XXI
LEO
DEPOIS DE UMA INCURSÃO POR um museu cheio de fantasmas confederados, Leo achava que seu dia não podia piorar. Estava enganado.
Eles não haviam encontrado nada no submarino da Guerra de Secessão nem em nenhuma outra parte do museu: apenas alguns turistas idosos, um segurança cochilando e, quando tentaram inspecionar os artefatos, um batalhão inteiro de zumbis fosforescentes em uniformes cinza.
O plano de que Frank conseguiria controlar os espíritos? Bem... isso falhou por completo. Quando Piper enviou a mensagem de Íris avisando-os do ataque dos romanos, eles já estavam na metade do caminho de volta para o navio, depois de serem perseguidos pelo centro de Charleston por um monte de confederados mortos e furiosos.
Então — ai, deuses! — Leo teve que pegar uma carona com Frank, a Águia Amiga, para que fossem lutar contra um bando de romanos. A história de que fora Leo quem disparara contra sua pequena cidade devia ter se espalhado, pois aqueles romanos pareciam especialmente ansiosos para matá-lo.
Mas espere! Isso não era tudo! O treinador Hedge os derrubou do céu com um tiro, Frank o deixou cair (isso não foi acidente) e eles despencaram no Forte Sumter.

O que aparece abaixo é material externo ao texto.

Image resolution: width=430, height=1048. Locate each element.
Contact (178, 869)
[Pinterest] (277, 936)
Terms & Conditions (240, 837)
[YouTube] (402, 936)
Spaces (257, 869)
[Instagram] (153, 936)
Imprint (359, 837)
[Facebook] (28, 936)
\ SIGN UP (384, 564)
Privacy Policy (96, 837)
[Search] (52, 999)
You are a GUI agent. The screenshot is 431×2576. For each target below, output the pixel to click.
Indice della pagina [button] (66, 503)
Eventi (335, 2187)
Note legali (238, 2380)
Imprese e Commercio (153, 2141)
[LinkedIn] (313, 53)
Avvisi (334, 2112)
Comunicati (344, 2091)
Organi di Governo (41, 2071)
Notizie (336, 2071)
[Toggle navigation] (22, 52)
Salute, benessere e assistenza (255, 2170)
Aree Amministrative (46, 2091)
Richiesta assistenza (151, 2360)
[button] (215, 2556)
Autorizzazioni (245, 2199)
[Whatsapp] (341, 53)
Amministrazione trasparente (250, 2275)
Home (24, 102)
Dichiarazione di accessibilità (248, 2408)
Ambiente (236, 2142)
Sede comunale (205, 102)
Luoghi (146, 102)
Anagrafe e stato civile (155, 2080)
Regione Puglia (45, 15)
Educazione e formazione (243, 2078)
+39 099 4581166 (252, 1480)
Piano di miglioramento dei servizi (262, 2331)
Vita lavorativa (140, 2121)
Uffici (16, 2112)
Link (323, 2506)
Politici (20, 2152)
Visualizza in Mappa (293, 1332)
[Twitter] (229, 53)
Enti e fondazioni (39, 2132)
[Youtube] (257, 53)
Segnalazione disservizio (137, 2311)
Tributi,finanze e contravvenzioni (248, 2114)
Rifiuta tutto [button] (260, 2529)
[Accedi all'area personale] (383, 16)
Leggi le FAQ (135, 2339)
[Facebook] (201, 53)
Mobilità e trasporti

E agora, enquanto o Argo II disparava através das ondas, Leo tinha que usar toda a sua habilidade para manter o navio inteiro. Percy e Jason eram um pouquinho eficientes demais em criar tempestades.
A certa altura, Annabeth parou ao lado dele, gritando em meio ao rugido do vento:
— Percy contou que conversou com uma nereida no Porto de Charleston!
— Bom para ele! — gritou Leo de volta.
— A nereida disse que deveríamos procurar a ajuda dos irmãos de Quíron.
— O que isso quer dizer? Os Pôneis de Festa?
Leo nunca estivera com os centauros malucos parentes de Quíron, mas ouvira falar das lutas de espadas de brinquedo, dos concursos de quem bebe mais root beer e das pistolas de água cheias de creme chantili pressurizado.
— Não tenho certeza — respondeu Annabeth. — Mas tenho as coordenadas. Você pode inserir dados como latitude e longitude nesta coisa?
— Posso inserir cartas estelares e pedir uma vitamina se você quiser. É claro que posso inserir a latitude e a longitude!
Annabeth recitou os números. Leo digitou enquanto segurava o leme com a outra mão. Um ponto vermelho surgiu na tela de bronze.
— Fica no meio do Atlântico. Os Pôneis de Festa têm um iate?
Annabeth deu de ombros, impotente.
— Apenas conserve o navio intacto até nos afastarmos mais de Charleston. Jason e Percy vão manter os ventos!
— Hora da diversão!
Pareceu uma eternidade, mas finalmente o mar se acalmou e os ventos pararam.
— Valdez — disse o treinador Hedge, com surpreendente gentileza —, eu assumo o leme. Você está conduzindo este navio há duas horas.
— Duas horas?
— Sim. Me dê o leme.
— Treinador?
— Sim, garoto?
— Não consigo abrir as mãos.
Era verdade. Os dedos de Leo pareciam ter se transformado em pedra. Seus olhos queimavam depois de tanto tempo olhando fixamente para o horizonte. Seus joelhos pareciam marshmallow. O treinador Hedge conseguiu soltá-lo do leme.
Leo deu uma última olhada no painel, ouvindo Festus tagarelar e zumbir um relatório atualizado. Ele tinha a sensação de que estava esquecendo alguma coisa. Olhou os controles, pensativo, mas não adiantou. Mal conseguia ficar de olhos abertos.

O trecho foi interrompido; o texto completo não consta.